Published: March 14, 2013

How to integrate integrable three-species Lotka-Volterra systems

Rob Maier

Department of Mathematics, University of Arizona

Date and time: 

Thursday, March 14, 2013 - 3:15pm

Abstract: 

Lotka-Volterra (LV) systems are quadratic dynamical systems of a special type.  They arise in population biology, in chemical kinetics, and in multimode coupling.  Well-known cases include ABC and May-Leonard systems.
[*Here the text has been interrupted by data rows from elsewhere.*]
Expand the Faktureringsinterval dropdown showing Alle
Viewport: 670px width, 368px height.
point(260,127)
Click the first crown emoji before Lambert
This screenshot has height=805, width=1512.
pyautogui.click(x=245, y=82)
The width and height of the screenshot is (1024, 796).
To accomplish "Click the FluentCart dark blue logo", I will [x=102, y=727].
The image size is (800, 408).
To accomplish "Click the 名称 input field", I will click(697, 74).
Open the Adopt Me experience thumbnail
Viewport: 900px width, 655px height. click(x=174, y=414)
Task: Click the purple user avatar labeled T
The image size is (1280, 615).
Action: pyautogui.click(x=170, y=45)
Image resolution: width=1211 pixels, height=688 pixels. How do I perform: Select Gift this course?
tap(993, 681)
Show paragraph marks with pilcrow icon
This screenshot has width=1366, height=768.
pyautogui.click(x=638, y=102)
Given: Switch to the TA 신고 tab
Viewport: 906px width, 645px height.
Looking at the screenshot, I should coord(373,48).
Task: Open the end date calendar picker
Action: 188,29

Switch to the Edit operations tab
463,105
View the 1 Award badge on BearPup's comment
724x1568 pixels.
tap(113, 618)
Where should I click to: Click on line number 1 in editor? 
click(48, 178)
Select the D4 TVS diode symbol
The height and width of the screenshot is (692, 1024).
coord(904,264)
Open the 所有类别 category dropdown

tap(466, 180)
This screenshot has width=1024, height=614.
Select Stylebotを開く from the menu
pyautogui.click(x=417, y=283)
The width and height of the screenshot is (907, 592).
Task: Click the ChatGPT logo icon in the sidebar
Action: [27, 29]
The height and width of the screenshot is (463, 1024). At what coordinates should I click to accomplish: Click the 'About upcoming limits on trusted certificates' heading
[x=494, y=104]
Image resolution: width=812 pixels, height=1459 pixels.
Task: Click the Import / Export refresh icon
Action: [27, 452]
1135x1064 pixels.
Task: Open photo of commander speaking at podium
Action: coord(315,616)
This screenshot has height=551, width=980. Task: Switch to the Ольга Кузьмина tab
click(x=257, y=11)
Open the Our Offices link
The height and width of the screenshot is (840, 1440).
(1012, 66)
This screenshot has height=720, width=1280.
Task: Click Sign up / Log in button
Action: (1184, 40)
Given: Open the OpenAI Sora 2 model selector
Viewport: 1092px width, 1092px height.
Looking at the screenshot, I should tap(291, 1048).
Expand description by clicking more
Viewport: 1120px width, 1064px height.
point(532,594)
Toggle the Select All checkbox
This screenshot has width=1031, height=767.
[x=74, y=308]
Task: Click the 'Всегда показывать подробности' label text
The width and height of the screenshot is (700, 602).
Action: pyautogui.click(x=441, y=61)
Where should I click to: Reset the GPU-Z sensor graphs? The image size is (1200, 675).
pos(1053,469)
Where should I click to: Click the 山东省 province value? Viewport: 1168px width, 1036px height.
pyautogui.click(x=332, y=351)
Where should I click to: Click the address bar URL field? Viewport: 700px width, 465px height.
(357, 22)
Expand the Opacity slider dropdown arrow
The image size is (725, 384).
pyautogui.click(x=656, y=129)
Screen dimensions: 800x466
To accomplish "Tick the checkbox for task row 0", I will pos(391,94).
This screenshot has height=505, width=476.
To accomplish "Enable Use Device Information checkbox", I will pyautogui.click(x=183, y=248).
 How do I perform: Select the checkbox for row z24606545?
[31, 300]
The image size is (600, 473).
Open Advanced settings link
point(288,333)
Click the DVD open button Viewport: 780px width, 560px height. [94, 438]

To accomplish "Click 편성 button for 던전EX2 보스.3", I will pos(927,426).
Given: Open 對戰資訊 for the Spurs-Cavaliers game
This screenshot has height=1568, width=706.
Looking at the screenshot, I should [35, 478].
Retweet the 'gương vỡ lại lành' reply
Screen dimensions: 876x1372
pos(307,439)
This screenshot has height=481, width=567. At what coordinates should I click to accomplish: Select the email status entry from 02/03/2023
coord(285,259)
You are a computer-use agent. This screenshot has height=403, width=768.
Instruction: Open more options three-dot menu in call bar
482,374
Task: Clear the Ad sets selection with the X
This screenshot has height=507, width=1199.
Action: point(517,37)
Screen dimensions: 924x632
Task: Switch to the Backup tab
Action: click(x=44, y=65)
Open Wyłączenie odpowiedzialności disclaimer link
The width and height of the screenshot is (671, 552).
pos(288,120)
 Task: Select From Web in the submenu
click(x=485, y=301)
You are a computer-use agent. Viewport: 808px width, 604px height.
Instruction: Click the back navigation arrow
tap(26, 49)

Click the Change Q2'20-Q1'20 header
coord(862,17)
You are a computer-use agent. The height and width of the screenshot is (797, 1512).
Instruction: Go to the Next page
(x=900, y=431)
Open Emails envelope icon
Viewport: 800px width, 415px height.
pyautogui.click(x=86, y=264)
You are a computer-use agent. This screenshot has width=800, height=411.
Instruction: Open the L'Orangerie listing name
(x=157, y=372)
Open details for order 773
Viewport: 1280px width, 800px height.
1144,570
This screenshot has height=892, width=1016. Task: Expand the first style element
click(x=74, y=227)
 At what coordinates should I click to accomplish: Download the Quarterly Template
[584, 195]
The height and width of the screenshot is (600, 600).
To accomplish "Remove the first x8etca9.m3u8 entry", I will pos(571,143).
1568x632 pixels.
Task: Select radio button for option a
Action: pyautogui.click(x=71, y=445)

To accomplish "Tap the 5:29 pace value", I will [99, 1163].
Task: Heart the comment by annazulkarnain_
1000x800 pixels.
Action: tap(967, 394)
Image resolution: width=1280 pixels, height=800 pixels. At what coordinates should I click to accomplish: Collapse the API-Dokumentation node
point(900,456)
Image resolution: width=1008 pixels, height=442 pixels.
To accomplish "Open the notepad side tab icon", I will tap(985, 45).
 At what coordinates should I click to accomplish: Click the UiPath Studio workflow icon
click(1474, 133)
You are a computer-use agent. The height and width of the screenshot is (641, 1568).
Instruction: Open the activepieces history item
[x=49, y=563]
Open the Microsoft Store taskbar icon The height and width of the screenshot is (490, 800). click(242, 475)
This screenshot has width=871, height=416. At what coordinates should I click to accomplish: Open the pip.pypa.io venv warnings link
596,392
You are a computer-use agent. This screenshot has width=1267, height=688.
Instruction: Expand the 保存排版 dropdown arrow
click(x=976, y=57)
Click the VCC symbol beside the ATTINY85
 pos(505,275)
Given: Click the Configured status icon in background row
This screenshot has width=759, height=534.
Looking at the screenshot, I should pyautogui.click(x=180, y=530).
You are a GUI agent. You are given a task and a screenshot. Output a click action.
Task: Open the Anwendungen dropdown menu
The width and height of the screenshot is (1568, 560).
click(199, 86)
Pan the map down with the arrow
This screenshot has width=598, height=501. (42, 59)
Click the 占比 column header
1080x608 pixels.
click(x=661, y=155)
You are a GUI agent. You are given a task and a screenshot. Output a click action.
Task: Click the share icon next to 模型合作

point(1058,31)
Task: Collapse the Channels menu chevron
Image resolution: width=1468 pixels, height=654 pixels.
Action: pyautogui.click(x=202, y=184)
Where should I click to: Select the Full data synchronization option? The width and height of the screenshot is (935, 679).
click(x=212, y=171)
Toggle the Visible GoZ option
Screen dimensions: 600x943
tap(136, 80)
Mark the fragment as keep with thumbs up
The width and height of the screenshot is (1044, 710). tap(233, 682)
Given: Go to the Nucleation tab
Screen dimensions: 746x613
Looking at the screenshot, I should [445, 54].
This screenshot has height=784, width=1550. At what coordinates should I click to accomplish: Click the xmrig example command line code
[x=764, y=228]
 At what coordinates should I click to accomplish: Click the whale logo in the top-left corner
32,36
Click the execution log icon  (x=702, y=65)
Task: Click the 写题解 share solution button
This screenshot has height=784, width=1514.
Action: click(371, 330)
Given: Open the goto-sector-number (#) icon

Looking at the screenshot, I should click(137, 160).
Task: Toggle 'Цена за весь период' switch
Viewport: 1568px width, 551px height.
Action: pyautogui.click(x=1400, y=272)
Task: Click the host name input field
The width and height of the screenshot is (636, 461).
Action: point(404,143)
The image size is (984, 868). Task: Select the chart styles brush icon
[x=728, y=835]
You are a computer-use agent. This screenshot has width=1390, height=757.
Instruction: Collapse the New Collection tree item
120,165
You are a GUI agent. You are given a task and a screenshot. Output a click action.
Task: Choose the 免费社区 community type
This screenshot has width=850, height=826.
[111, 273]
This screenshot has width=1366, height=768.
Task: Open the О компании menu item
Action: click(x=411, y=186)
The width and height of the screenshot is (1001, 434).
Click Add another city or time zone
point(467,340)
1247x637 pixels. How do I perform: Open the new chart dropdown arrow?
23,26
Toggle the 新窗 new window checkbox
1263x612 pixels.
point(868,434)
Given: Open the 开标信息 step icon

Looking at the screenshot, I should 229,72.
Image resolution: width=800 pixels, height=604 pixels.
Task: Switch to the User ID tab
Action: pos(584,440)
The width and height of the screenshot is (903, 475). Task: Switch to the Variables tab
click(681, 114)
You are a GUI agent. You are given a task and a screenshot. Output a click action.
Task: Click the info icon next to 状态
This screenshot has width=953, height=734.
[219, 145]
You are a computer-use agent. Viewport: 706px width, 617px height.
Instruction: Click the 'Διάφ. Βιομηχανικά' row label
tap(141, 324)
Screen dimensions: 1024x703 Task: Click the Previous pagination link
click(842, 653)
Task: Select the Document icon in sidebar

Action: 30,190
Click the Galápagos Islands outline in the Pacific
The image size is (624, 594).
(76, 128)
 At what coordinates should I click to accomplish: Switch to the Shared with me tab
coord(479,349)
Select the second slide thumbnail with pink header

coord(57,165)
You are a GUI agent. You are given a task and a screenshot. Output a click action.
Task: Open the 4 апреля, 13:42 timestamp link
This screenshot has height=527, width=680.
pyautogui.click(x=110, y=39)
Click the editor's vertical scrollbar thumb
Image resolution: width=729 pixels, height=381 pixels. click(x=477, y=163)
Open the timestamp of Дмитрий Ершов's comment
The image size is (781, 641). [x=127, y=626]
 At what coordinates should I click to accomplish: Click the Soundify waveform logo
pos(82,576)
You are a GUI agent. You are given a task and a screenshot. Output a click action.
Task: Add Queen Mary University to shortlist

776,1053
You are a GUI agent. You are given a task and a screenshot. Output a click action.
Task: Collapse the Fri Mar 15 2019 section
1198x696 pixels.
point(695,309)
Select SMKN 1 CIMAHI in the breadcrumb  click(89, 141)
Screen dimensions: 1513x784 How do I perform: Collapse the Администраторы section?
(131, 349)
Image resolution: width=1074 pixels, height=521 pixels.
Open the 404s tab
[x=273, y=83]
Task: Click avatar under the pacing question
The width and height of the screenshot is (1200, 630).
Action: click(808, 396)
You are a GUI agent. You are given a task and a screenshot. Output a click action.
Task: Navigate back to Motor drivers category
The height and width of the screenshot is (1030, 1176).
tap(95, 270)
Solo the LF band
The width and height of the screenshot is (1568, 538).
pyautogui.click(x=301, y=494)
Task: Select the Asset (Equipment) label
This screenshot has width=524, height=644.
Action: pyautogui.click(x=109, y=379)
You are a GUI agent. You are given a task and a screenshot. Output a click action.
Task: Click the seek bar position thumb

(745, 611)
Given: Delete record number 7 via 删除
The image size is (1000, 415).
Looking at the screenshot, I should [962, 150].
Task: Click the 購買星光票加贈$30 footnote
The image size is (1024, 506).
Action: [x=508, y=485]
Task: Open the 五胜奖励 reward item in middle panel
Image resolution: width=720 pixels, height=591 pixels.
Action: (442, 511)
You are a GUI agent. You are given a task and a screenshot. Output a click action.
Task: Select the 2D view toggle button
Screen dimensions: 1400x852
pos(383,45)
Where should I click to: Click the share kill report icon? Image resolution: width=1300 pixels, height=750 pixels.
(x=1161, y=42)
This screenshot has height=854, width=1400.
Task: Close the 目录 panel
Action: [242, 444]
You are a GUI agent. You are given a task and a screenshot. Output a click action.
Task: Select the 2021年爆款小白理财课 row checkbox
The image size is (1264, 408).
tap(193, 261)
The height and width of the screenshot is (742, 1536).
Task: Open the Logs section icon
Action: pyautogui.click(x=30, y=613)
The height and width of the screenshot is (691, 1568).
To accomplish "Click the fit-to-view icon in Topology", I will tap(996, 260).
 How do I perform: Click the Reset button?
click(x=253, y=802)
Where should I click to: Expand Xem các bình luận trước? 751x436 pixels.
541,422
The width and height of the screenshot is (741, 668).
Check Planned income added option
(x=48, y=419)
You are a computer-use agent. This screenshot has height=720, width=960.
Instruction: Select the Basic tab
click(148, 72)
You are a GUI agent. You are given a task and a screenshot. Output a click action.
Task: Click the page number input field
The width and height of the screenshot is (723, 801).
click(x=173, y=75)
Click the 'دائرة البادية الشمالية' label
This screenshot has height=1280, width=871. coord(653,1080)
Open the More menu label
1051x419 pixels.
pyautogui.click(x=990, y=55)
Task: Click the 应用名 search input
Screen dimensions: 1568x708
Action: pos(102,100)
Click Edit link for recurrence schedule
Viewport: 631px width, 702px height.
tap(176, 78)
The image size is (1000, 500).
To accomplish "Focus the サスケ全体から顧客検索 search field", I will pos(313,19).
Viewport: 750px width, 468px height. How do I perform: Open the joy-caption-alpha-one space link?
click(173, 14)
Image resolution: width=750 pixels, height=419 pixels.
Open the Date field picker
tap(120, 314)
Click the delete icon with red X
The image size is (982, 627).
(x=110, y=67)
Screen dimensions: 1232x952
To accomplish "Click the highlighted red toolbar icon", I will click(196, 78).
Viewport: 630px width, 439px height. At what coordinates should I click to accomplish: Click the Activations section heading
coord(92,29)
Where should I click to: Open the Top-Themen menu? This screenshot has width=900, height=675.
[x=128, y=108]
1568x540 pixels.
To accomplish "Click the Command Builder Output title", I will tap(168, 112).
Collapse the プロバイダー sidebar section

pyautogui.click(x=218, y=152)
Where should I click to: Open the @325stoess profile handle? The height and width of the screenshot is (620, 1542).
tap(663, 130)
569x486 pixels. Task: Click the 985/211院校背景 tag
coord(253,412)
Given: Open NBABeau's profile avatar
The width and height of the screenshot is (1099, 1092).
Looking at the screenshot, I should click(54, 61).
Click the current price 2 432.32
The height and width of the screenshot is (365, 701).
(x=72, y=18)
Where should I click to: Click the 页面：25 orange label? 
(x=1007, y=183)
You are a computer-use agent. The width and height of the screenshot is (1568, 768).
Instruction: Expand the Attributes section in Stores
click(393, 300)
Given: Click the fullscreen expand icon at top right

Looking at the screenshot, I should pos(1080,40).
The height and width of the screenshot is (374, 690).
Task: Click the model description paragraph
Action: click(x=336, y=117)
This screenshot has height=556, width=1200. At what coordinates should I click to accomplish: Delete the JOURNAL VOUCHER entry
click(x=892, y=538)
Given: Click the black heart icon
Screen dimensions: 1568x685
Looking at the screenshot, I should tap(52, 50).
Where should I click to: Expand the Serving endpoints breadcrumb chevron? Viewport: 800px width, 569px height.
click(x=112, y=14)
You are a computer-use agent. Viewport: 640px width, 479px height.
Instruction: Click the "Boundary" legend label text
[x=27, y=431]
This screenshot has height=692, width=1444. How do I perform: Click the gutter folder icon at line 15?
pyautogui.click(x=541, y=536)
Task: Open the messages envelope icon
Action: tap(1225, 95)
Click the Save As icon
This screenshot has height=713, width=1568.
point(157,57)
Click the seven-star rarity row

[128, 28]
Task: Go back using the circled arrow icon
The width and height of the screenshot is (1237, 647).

LV systems are typically not integrable, and even if conserved quantities exist, it is difficult to construct useful closed-form solutions.  But integrable LV systems are prime examples of integrable non-Hamiltonian systems; thus the singularity structure of solutions in the complex time domain is interesting from the point of view of Painleve analysis.  In this talk we explain how the general solutions of many integrable two and three-species LV systems can be constructed with the aid of special functions.  Often the solutions are parametric, in that the time variable and the system state are expressed in terms of a new independent variable (a `new time’).  As a function of the new time, the old time satisfies a nonlinear third-order ODE.  We exploit Carton-LeBrun’s classification of many such ODE’s with the Painleve property, in order to find examples of three-species LV systems that have the property.  Several of our explicit solutions involve Painleve transcendents.